I agree. There are cases where immigration may pose problems of cultural/political continuity (those issues crop up on the Middle East, the Caucasus, and similar places), but I don’t think that the U.S. (despite Patrick Buchanan’s worries about a “reconquista” in the SouthWest) is anywhere even near a danger zone in that regard.
Many of those worries about immigrants are produced by a situation when the newcomers, named by Dr. Palmer as “hard-working and smart” turn out to be lazy guys wanting to live using welfare preferences and criminal communities. Probably in a truly liberal world there would be no place for welfare, thus, only smart and hard-working would go abroad…
Would the same support for illegal immigrants by libertarians be the same if 12 million Haitians crossed the border illegally?
The commenter at 7:02 PM implies that racism is somehow at work in the views of pro-immigration people. What silly nonsense.
The immigrants currently entering the U.S. are mainly already from groups that are racial minorities in the U.S. People who are pro-immigration are not susceptible to being charged with racism.
If Haitians want to come and work, why note welcome them? Why should they be treated any differently from other groups?
I also find myself puzzled by the remark about Haitians.
The US Government pays the Haitian government to deter Haitian Boat people from coming to the US.
Haitians are stopped in international and US waters by US Navy or US Coast Guard vessels and forced to return to Haiti. While Cubans are given automatic sanctuary when they set foot on American soil.
Toby,
You are making race an issue. I said Haitians. I didn’t mention color. Also, you may not know it but there are Black Cubans. Again, I said Cubans. I didn’t mention color. You are the one that has a hang up with race, because, I never mentioned color.

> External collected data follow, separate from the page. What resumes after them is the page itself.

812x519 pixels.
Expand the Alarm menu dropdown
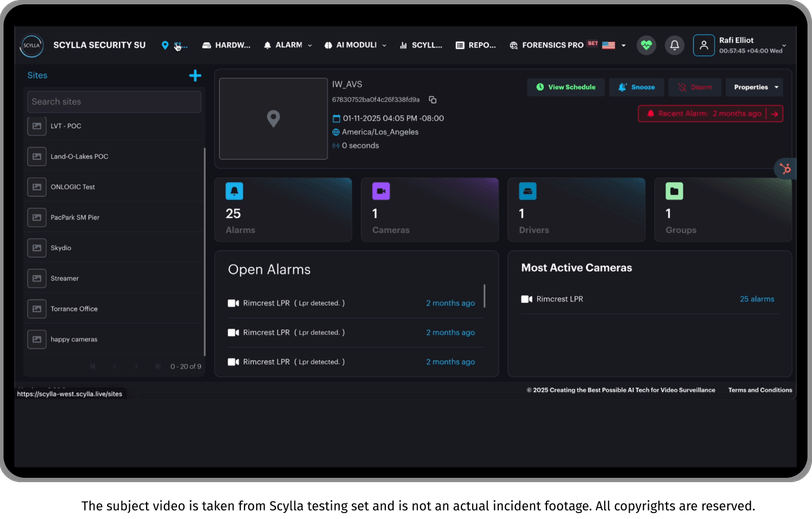point(287,45)
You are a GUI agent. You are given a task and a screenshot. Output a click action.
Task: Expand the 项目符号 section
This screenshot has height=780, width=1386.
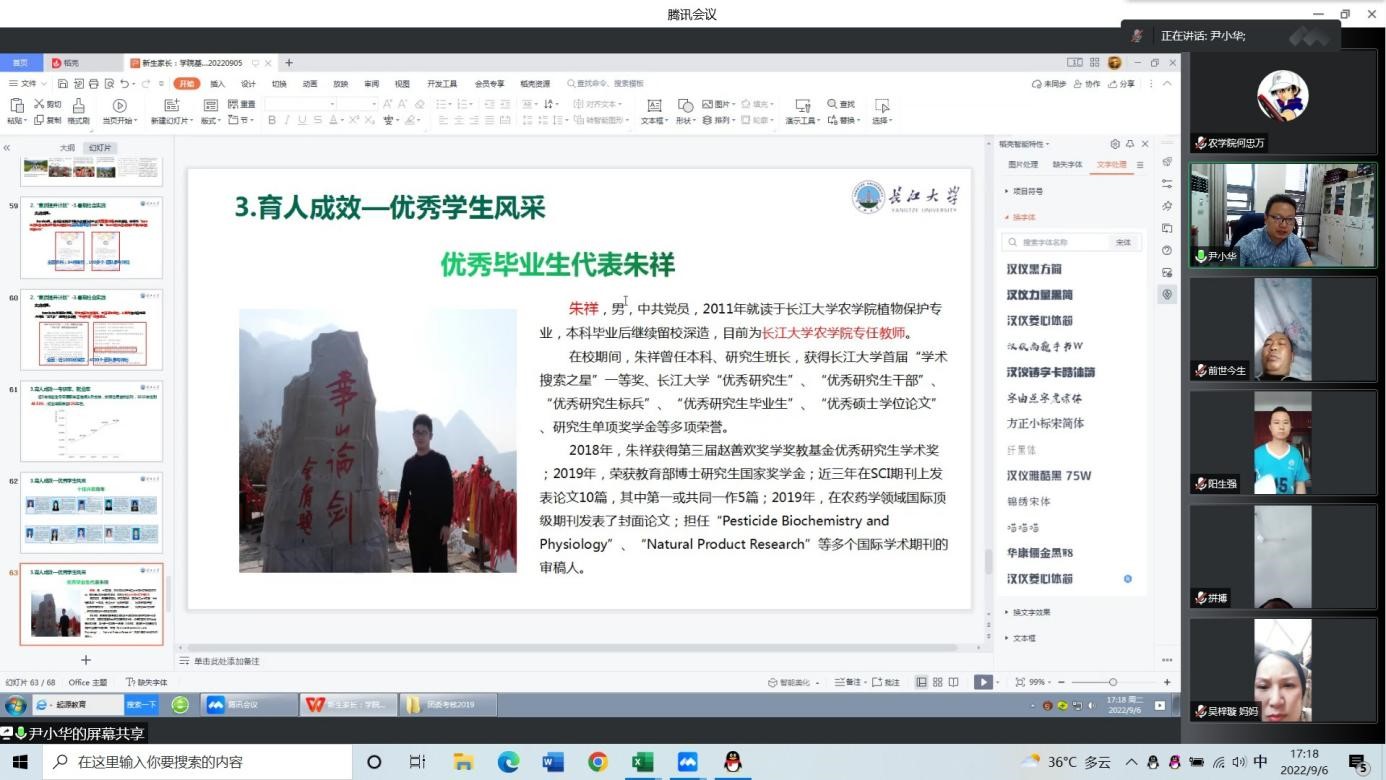[x=1027, y=191]
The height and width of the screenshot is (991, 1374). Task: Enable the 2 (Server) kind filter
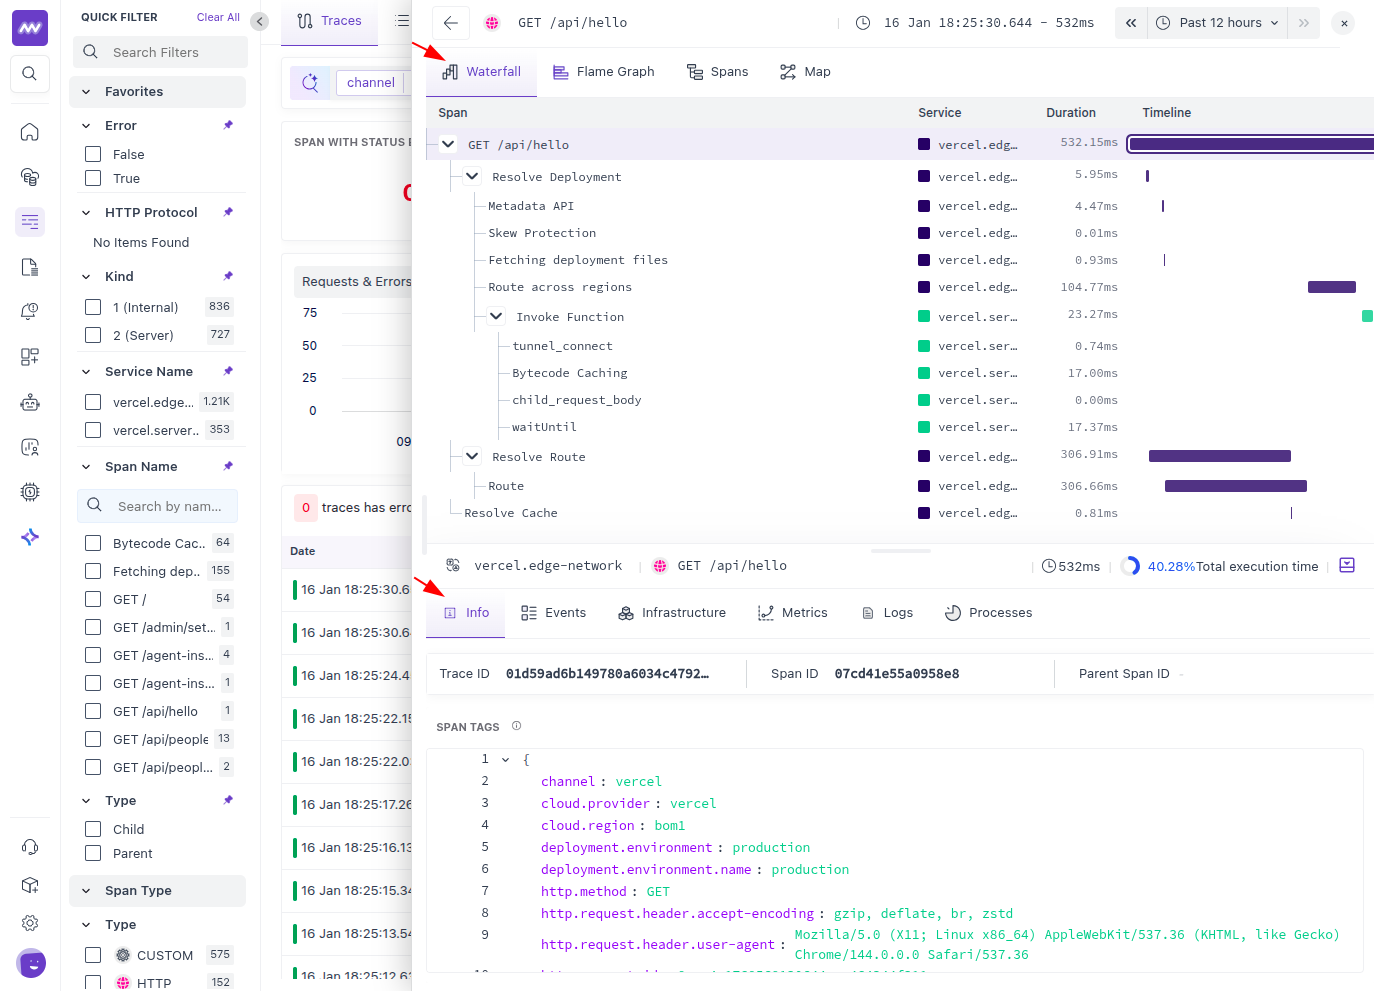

Do you think that businesses that hire immigrant labor, legal or illegal, are lobbying on the behalf of Haitian boat people, whom are fleeing the same despair, if not worse, as Mexicans, Cubans, or other Latinos? I am willing to say Haitians would be willing to do the jobs that the aforementioned are doing.
Tom,
What I find puzzling is the disingenuous of my fellow libertarians in the upper-class income bracket. Most libertarian policy analyst and advocates are far removed from the middle-class or working class community. They only analyze the positive that immigrants bring and not the disruption or disturbances. From a libertarian’s point of view, immigrants only bring wealth and not social problems. Why is that? It’s because upper class libertarians do not live in the communities that are affected by the negatives of immigration.
I do not have a problem with immigrants legal or illegal, as long as they don’t violate the property and liberty of others. However, I am suspicious of pro-immigrant advocates whom only highlight the positives and dismissing the negatives.
“The US Government pays the Haitian government to deter Haitian Boat people from coming to the US.”
This is virtually the definition of an unlibertarian program, and it should go without saying that I oppose it. Likewise to the unequal treatment between Haitians and Cubans, which I would end immediately if I could.
I think that Jason neatly summarizes my own response, as well.